The Cost: Although it is unknown exactly how much cities, villages, and towns pay for school crossing guards every year, conservative estimates put the dollar amount well into the millions of dollars. The following are the crossing guards expenses paid by just a handful of New York's local governments in a recent calendar year:
· The Village of Fairport - $22,500.
· The Village of Palmyra - $11,351 (the school does not provide busing transportation to 1st - 5th graders who live within ½ mile of their school or to 6th – 12th graders who live within 1 mile of their school).
· The Village of Lancaster - $51,000 plus $3,900 in FICA costs and $2,000 (on average) in unemployment costs during the time when school is not in session (schools are exempt from this unemployment cost due to their status as having 10-month employees, but municipalities are not exempt, even though crossing guards are needed only when schools are in session).
· The City of Beacon - $80,450 for the crossing guards and an addition $1,373 for highway department coverage and $1,955 for the Police Secretary's administrative services (the school does not provide busing transportation to students who live within 1.5 miles of their school).
· The Village of Garden City - $73,000 (This figure is salary only and does not include the cost to the Village in providing benefits).
· The Village of East Aurora - $26,744.
These five villages and one city spend over $265,000 every year in crossing guard expenses. It is easy to see that applying this figure to all of New York's municipalities results in New York's cities and villages having to shoulder millions of dollars in crossing guard expenses every year.
The Solution: General Municipal Law § 208-a should be amended to allow, but not require, school districts to contribute to crossing guards' salaries. The ability of local governments--cities, villages, towns, counties, and schools--to work together to provide services to their residents and to protect the public's health, safety, and welfare in a cost-effective manner is a key component to controlling property taxes while at the same time providing high-quality services. Thus, it is imperative that the State remove any barriers that impede intermunicipal cooperation.

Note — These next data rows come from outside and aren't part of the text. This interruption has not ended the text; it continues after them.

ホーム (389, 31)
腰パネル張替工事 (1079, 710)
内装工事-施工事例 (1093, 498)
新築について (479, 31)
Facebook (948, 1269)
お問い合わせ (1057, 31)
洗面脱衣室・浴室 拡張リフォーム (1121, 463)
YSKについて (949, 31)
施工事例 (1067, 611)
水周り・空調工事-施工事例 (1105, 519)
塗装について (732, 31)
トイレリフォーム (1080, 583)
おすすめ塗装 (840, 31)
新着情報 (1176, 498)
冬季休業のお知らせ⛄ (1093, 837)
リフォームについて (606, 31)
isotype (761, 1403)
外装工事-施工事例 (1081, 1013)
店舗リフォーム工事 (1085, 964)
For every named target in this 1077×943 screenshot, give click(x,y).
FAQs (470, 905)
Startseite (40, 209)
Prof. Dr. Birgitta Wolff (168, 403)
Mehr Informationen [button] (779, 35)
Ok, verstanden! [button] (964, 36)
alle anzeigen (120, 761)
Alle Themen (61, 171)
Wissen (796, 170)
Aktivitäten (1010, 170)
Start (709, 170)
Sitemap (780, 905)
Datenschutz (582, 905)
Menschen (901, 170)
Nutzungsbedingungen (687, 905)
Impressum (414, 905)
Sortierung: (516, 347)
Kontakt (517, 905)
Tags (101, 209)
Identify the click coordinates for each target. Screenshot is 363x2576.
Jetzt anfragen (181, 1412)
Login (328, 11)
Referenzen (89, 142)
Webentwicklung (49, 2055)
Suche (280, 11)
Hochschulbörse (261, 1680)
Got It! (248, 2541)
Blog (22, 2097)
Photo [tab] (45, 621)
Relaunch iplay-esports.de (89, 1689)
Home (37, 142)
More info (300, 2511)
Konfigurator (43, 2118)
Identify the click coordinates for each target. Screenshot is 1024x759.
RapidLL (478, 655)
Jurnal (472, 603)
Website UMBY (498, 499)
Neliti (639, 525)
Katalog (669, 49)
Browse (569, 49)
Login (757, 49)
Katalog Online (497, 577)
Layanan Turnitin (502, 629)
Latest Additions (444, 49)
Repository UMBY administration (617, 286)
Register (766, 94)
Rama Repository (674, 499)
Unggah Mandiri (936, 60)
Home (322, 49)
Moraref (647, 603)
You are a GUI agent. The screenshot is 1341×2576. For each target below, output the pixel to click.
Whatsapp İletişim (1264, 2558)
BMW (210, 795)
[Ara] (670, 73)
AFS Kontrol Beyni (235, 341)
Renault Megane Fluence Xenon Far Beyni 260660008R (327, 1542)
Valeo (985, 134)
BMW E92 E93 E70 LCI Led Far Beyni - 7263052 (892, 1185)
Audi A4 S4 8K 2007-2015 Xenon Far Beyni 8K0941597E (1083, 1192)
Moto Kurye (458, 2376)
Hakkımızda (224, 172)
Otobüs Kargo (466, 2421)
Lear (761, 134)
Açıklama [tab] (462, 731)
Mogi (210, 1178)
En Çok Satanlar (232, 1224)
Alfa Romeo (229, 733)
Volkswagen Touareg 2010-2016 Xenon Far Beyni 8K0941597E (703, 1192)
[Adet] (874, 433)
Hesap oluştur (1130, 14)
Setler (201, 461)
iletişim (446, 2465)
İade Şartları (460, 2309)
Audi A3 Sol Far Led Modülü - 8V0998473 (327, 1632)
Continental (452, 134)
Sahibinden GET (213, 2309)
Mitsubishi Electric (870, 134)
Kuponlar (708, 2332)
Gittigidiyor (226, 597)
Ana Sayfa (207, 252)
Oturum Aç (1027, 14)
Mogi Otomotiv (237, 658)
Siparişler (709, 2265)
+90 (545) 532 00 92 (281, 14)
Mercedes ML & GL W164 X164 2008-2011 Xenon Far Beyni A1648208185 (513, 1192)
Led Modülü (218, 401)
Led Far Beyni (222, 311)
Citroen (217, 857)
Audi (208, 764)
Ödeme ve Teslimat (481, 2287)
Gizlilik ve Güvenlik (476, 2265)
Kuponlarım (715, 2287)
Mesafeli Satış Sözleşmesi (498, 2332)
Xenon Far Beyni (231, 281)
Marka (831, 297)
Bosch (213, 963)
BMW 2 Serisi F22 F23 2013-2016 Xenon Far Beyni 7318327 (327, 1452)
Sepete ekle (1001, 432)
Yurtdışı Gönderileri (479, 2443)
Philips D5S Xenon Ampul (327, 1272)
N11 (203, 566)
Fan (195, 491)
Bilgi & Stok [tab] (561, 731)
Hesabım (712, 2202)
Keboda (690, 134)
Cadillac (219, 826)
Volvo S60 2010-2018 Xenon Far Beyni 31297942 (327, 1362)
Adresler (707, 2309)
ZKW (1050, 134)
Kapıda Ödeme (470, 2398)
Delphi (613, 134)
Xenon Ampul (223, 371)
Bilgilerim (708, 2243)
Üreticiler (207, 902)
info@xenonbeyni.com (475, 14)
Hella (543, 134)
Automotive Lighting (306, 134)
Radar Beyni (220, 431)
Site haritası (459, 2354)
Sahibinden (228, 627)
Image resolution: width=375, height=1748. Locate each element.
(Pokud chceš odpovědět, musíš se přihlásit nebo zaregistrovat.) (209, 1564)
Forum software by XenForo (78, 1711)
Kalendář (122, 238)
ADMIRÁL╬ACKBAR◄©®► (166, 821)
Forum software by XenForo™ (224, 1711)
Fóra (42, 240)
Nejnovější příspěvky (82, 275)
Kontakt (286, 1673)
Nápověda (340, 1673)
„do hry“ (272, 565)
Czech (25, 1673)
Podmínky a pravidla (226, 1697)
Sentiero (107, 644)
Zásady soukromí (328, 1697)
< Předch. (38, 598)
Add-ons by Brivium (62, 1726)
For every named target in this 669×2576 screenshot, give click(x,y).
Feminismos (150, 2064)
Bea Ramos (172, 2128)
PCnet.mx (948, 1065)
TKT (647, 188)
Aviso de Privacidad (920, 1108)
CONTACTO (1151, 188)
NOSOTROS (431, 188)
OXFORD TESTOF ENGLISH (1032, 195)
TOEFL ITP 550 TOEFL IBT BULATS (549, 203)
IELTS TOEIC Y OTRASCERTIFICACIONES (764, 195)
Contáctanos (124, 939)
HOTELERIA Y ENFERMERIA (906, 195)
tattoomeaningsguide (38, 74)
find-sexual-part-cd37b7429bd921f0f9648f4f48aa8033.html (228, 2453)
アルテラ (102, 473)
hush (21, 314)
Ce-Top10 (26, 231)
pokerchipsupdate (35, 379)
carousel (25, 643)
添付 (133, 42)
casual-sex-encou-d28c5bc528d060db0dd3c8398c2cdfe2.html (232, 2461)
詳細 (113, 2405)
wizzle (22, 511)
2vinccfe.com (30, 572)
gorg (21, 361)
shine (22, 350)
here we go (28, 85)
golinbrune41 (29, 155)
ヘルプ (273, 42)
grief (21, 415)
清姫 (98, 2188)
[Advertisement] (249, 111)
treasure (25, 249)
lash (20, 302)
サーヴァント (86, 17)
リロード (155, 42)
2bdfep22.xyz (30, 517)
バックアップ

A bill that would remove this legislative barrier was passed by both the New York State Senate and Assembly in 2008 but was subsequently vetoed by the Governor. Senator Elizabeth Little reintroduced the legislation in the 2009-2010 (S.273) and 2011-2012 (S.6398) legislative sessions.
This amendment to State law will remove this impediment to intermunicipal cooperation. It must be stressed that this legislation does not require schools to contribute to crossing guards' salaries. Rather, it merely allows them to do so if they so desire.